Pursuant to Local Rule 72.1(E)(4), any party may object to this recommendation within ten (10) days after being served with a copy thereof.
Dated: September____, 2000
Karen K. Klein
United States Magistrate Judge
1. Plaintiff insists as she did in earlier efforts to litigate this matter, that this is a civil rights action for professional malpractice and not an action for judicial review of the Commissioner's decision denying her disability benefits. However, she has not alleged a viable civil rights claim. Instead, her complaint alleges "the defendant, Social Security Administration, has wrongfully and in bad faith withheld benefits due to the plaintiff" and "defendant's refusal to pay benefits due has compelled plaintiff to initiate litigation to recover those benefits." (Complaint at ¶ 14 and ¶ 14(d)). In addition to compensatory and punitive damages, her complaint seeks "a judgment requiring defendant to pay the total sum of past due benefits . . ." or "a declaration that plaintiff is entitled to SSA and SSI benefits for disability." (Complaint at ¶ 31). Thus, her action is properly construed as one for judicial review of the decision denying her application for benefits.

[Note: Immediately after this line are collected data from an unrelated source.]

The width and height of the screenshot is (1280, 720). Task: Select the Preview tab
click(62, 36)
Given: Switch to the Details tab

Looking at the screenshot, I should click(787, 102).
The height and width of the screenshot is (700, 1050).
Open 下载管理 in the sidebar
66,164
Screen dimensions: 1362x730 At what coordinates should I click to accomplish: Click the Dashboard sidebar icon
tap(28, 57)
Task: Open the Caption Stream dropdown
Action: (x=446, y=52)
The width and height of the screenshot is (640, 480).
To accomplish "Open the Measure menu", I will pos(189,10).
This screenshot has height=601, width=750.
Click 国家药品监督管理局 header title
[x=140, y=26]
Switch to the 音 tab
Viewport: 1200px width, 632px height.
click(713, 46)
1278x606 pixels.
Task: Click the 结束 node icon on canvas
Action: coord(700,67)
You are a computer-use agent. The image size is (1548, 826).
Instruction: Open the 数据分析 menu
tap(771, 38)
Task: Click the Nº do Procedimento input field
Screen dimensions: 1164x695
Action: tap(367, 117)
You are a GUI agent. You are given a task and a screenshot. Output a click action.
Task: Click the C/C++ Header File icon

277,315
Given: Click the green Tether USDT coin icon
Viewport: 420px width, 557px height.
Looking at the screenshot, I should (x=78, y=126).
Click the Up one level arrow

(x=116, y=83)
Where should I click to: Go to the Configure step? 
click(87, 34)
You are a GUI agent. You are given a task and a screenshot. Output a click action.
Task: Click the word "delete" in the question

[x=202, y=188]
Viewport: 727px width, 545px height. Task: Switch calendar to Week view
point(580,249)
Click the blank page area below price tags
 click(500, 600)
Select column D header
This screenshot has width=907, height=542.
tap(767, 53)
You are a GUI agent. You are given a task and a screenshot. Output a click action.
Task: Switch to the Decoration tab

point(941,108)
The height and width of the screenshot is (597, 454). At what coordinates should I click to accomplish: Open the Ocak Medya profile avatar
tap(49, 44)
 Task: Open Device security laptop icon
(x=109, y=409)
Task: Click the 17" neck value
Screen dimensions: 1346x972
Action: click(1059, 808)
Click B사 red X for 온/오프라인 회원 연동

2. "Substantial gainful activity means the performance of substantial services with reasonable regularity either in competitive or self-employment." Thomas v. Sullivan, 876 F.2d 666, 669 (8th Cir. 1989).
3. "Basic work activities" are defined as "the abilities and aptitudes necessary to do most jobs," including:
(1) Physical functions such as walking, standing, sitting, lifting, pushing, pulling, reaching, carrying, or handling;
(2) Capacities for seeing, hearing, and speaking;
(3) Understanding, carrying out, and remembering simple instructions;
(4) Use of judgment;
(5) Responding appropriately to supervision, co-workers and usual work situations; and
(6) Dealing with changes in a routine work setting.
20 C.F.R. § 404.1521(b) (1997).
4. The federal regulations provide, "If new and material evidence is submitted, the Appeals Council shall consider the additional evidence only where it relates to the period on or before the date of the administrative law judge hearing decision." 20 C.F.R. § 404.970(b). It is not clear whether the Appeals Council evaluated some or any of the new evidence, but this fact does not alter the rule requiring the new evidence to relate to the period on or before the date of the ALJ hearing decision.